Not sure about this. The observation that any model need to be account for is that sailors travelling in a straight line (presumably with some physical constraint, not only with a compass) see Polaris always at the same height. Same for planes.This cannot be explained by some FE maps, even adding a light bending effect.

Traveling East and West on an RE would only be a straight heading on the equator. Consider what occurs when traveling on a constant Eastward or Westward heading 100 feet from the North Pole.

There isn't really such as a thing as a "straight" or "not straight" heading. Heading is not a line, it's a compass direction that can be measured as an angle. If you travel with a constant East or West heading, you're not traveling along a great circle except in the special case of the Equator. If you travel due North or due South, you do travel on a great circle (a meridian). In other cases, you travel along a rhumb line.
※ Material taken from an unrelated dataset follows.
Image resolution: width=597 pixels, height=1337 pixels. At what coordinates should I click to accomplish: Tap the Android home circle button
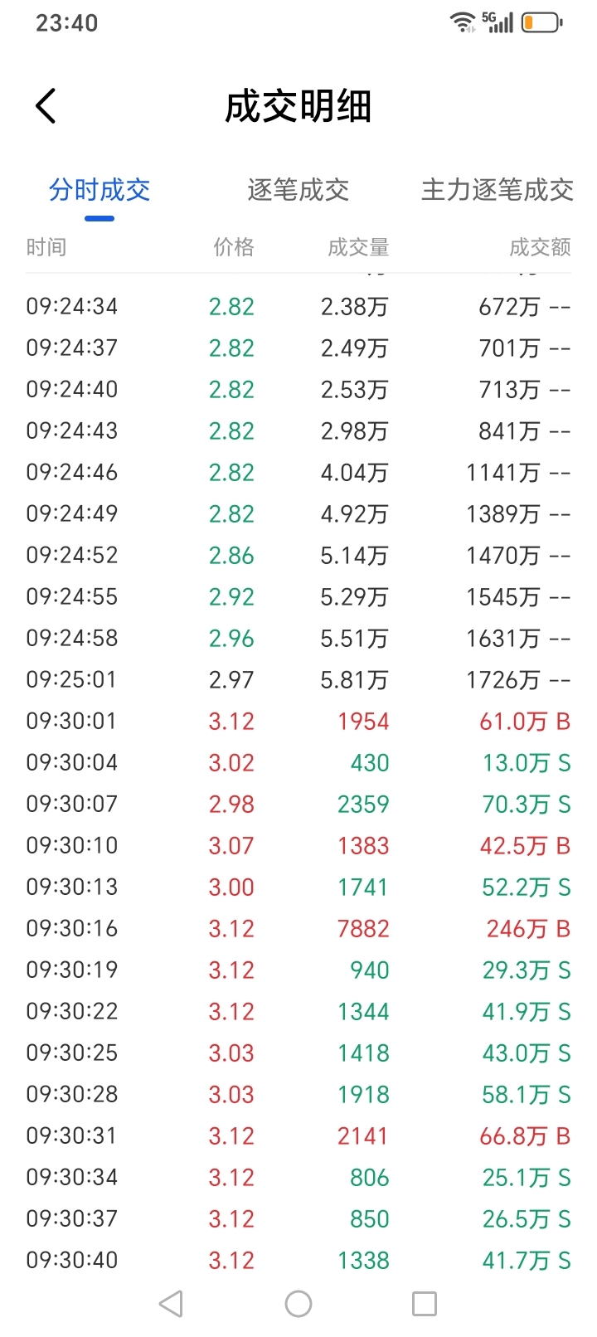(299, 1304)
Ships usually prefer to travel along rhumb lines - lines of constant bearing - because it's easier to keep a constant bearing than to travel along a great circle. The Mercator projection was designed to have rhumb lines appear as straight lines.
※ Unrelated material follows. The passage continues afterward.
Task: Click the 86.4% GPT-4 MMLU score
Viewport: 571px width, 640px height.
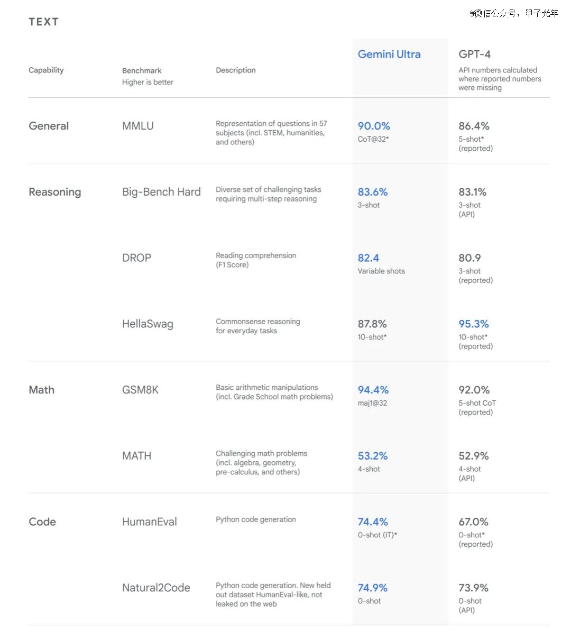Action: tap(474, 126)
So, more accurately sailors have to travel along a parallel (a line of constant latitude) to see Polaris always at the same height. That's a special case of a rhumb line. But it's only "straight" on a Mercator map.
Title: Re: The elevation of Polaris. Yes, I read the Wiki
Post by: Tom Bishop on September 06, 2020, 04:42:56 PM
There isn't really such as a thing as a "straight" or "not straight" heading. Heading is not a line, it's a compass direction that can be measured as an angle.

Incorrect. It doesn't always mean in reference to a compass.

Quote

2. the direction or path along which something moves or along which it lies

Synonyms: aim, bearing

Types: tack

the heading or position of a vessel relative to the trim of its sails

Type of: direction, way

a line leading to a place or point
Title: Re: The elevation of Polaris. Yes, I read the Wiki
Post by: GreatATuin on September 06, 2020, 05:10:05 PM
There isn't really such as a thing as a "straight" or "not straight" heading. Heading is not a line, it's a compass direction that can be measured as an angle.

Incorrect. It doesn't always mean in reference to a compass.

Quote

2. the direction or path along which something moves or along which it lies

Synonyms: aim, bearing

Types: tack

the heading or position of a vessel relative to the trim of its sails

Type of: direction, way

a line leading to a place or point

It does always mean a direction. And heading West or East is definitely a compass direction.

But anyway, that misses the point. Travel due East or due West, and Polaris will stay at the same elevation in the sky.